# 

## nonaq

Witam
Muszę wykonać 2 bramy przesuwne po 4m szerokości i ok 2 m wysokości. Muszą być szczelne. Pomyślałem o zastosowaniu paneli PCV. Coś takiego : http://www.topfence.eu/index.html

Czy ktoś ma takie ogrodzenie ? Jak to jest trwałe, jak się stosuje ? Nigdzie na żadnym forum nie znalazłem żadnych informacji na ten temat. Czy polecacie coś innego do zabudowy profilu takiej bramy ?

----------


## Piczman

No wcale to głupie nie jest.
Ja podchodzę do tematu ogrodzenia tak że ma być tanie i dobrze wyglądać.
Jak to to się nie przewróci pod ciężarem dużego skaczącego psa to biorę  :smile: 
Może ktoś się jeszcze wypowie, może ktoś widział? Dotknął ?

----------


## Piczman

Dostałem wycenę na ogrodzenie 20 mb z bramą i furtką.
Miało by to kosztować 5,2 tyś zł.
Cena taka sobie, nie drogo ale też nie tanio ,,,
PS.Robią tez z tego wiaty i altanki, nawet ładne  :smile:

----------


## Piotr_Bodnar

W życiu bym nie chciał czegoś takiego. Płot to ma być coś solidnego. Plastik kojarzy mi se z latwopalnoscia i tandetą. Mozna ladny drewniany zrobic i na pewno nie za takie pieniadze. Podmorowka z kostki brukowej np i szczebelki z drewna. Mnie taki plot bedzie kosztowal 2000 tys material i 3000 robocizna. 35 mb. Brama liczona osobno, bo otwierana pilotem.

----------


## Piczman

Zrobiłeś już ?
Jesli tak to dawaj zdjęcia tej kostki brukowej jako podmurówki  :smile:

----------


## sylviaa222

Ogrodzenie z plastiku wcale nie musi być tandetne, brzydkie i niesolidne, a wręcz przeciwnie. Mój znajomy znalazł fajne ogrodzenie tutaj: http://www.ogrodzeniaplastikowe.pl/ . Wybrał ogrodzenie exclusive i jest zadowolony, więc warto się zastanowić nad zastąpieniem drewna plastikiem  :wink:

----------


## jacek.zoo

> Ogrodzenie z plastiku wcale nie musi być tandetne, brzydkie i niesolidne, a wręcz przeciwnie.

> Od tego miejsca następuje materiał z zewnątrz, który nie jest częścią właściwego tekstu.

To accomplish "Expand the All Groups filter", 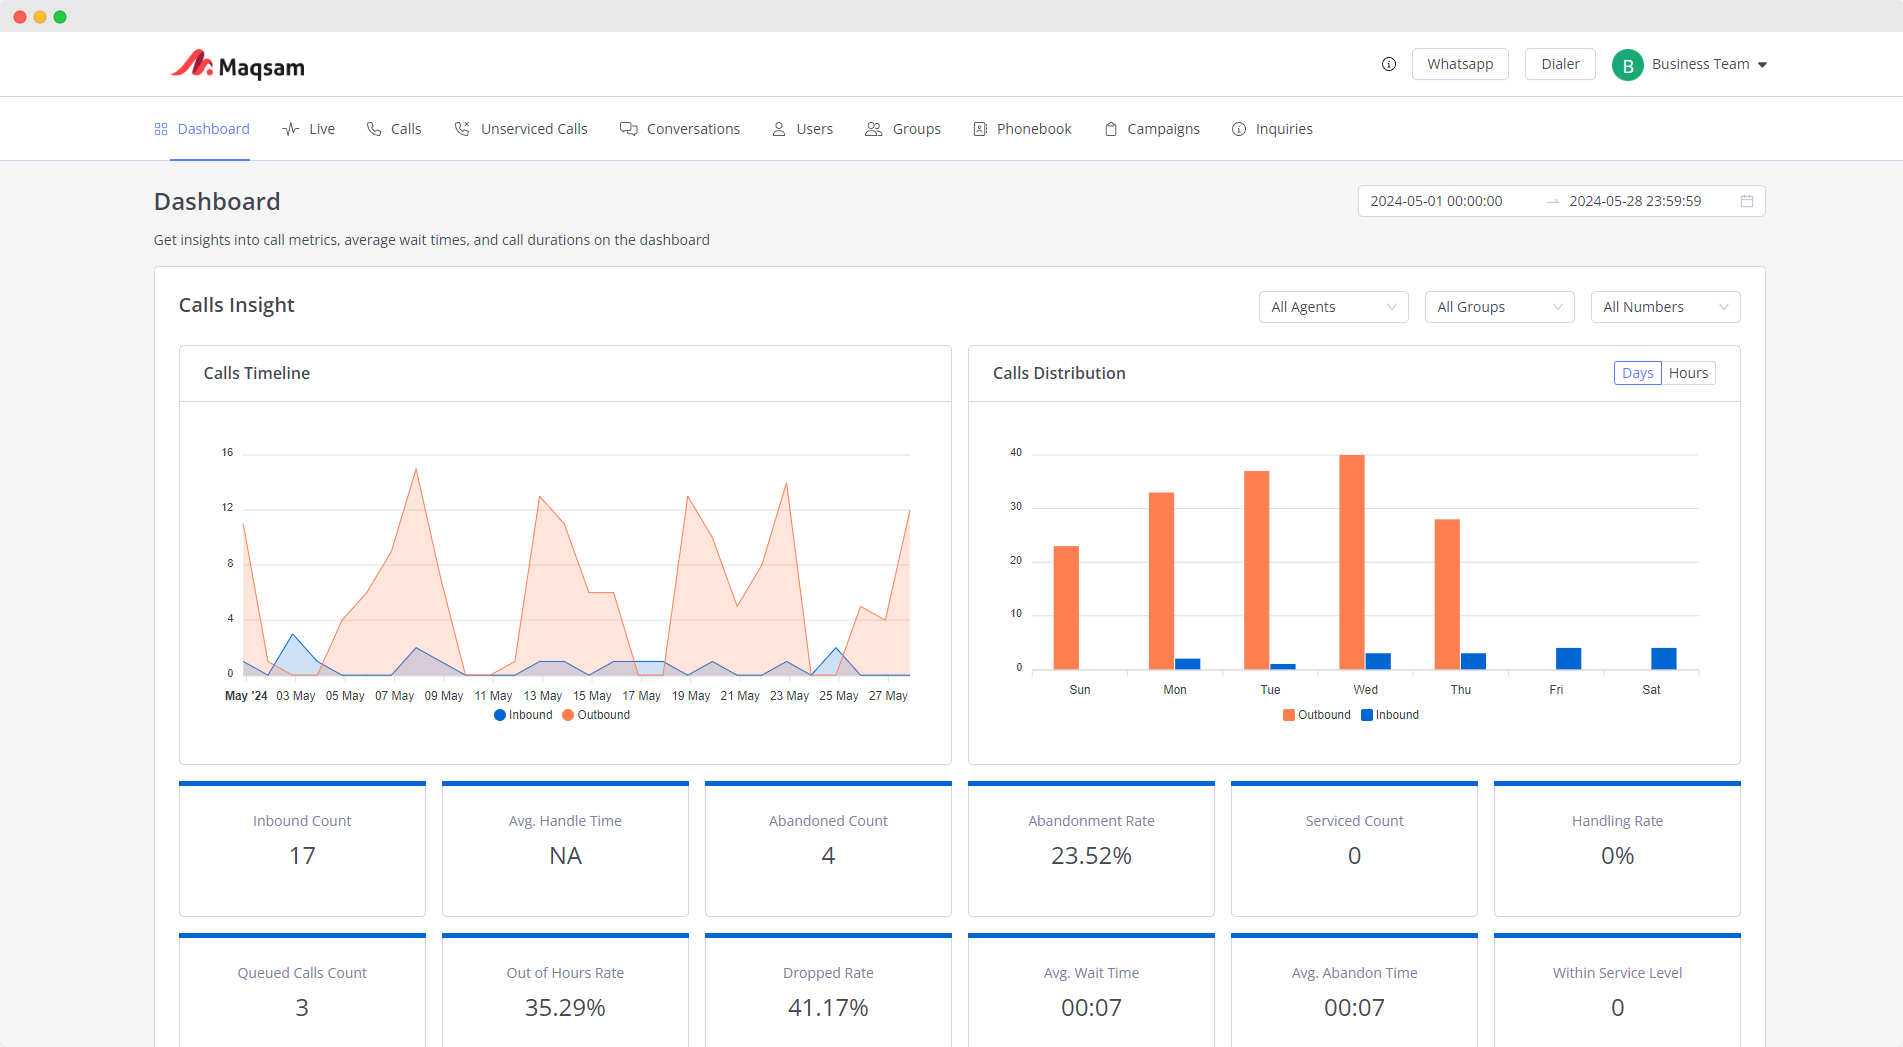I will 1499,307.
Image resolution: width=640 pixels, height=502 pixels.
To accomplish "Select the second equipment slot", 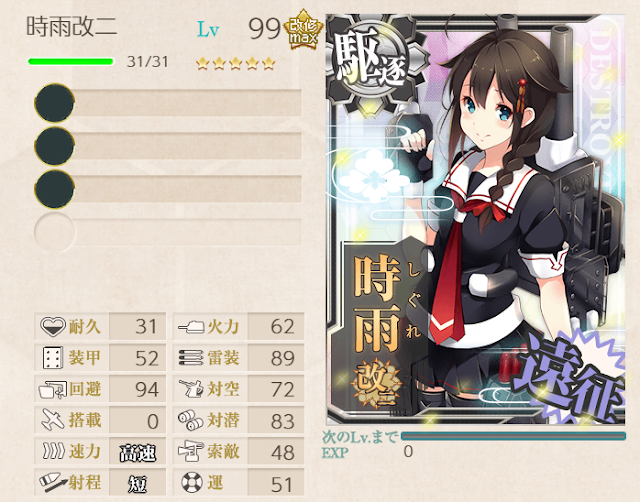I will point(168,146).
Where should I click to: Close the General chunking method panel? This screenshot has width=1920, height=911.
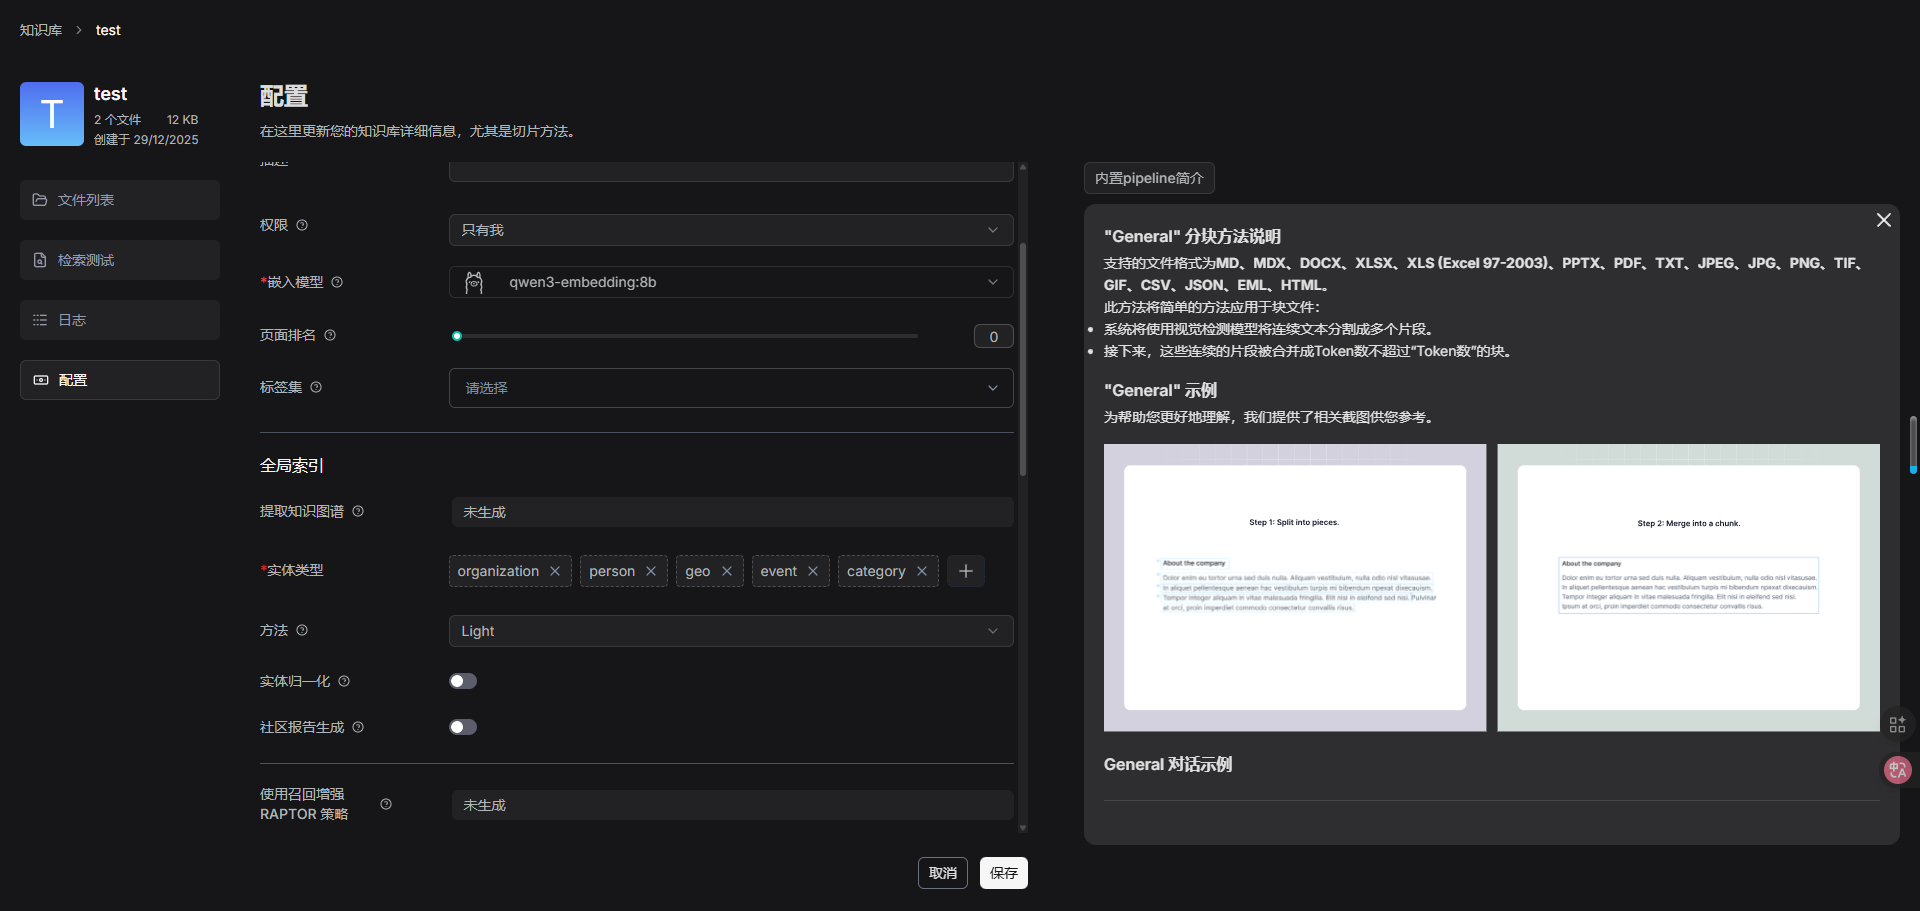1883,220
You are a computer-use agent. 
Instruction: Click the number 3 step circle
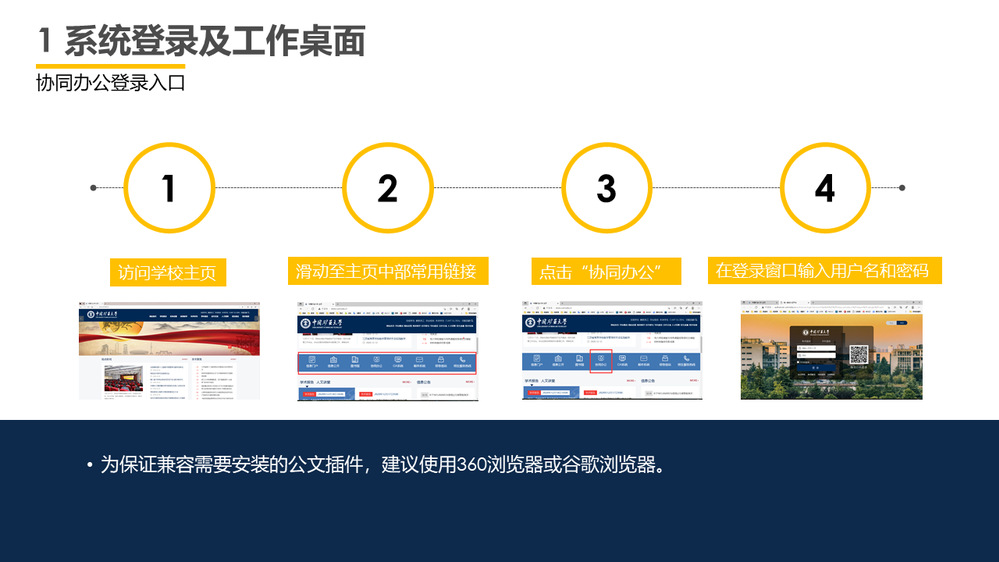pyautogui.click(x=606, y=188)
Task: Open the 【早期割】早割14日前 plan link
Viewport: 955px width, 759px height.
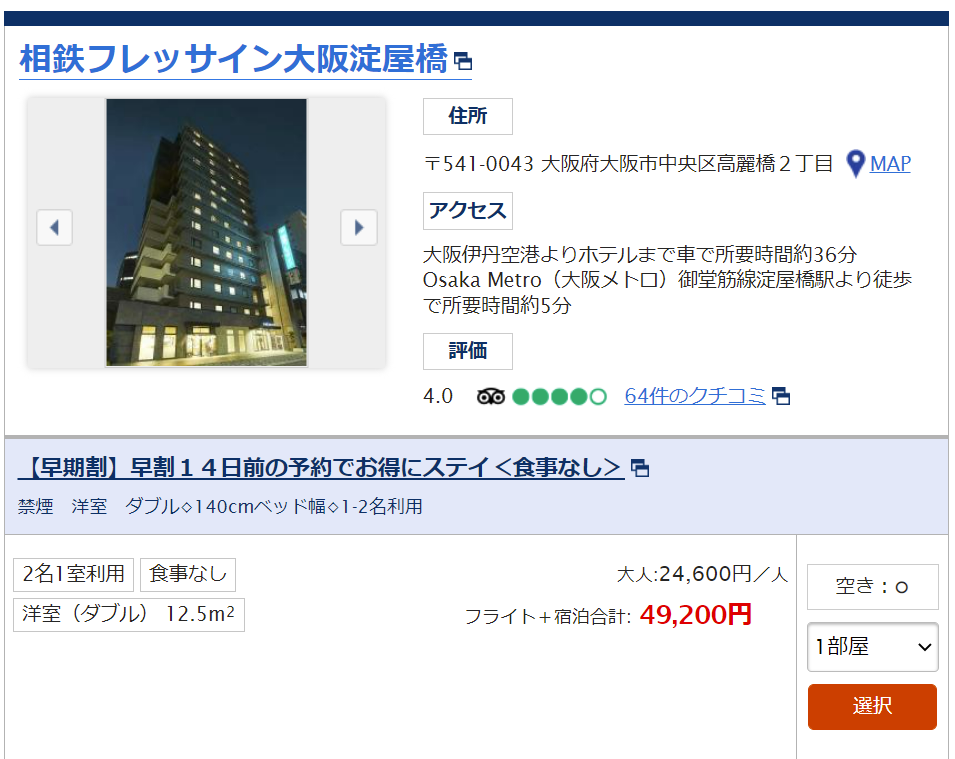Action: pyautogui.click(x=321, y=468)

Mój znajomy znalazł fajne ogrodzenie tutaj: http://www.ogrodzeniaplastikowe.pl/ . Wybrał ogrodzenie exclusive i jest zadowolony, więc warto się zastanowić nad zastąpieniem drewna plastikiem


i zarejstrowalas sie na forum tylko po to zeby w watku sprzed 4 lat powiedziec ze twoj znajomy jest zadowolony z firmy z linku? oj tandetna reklama jak te ogrodzenia

----------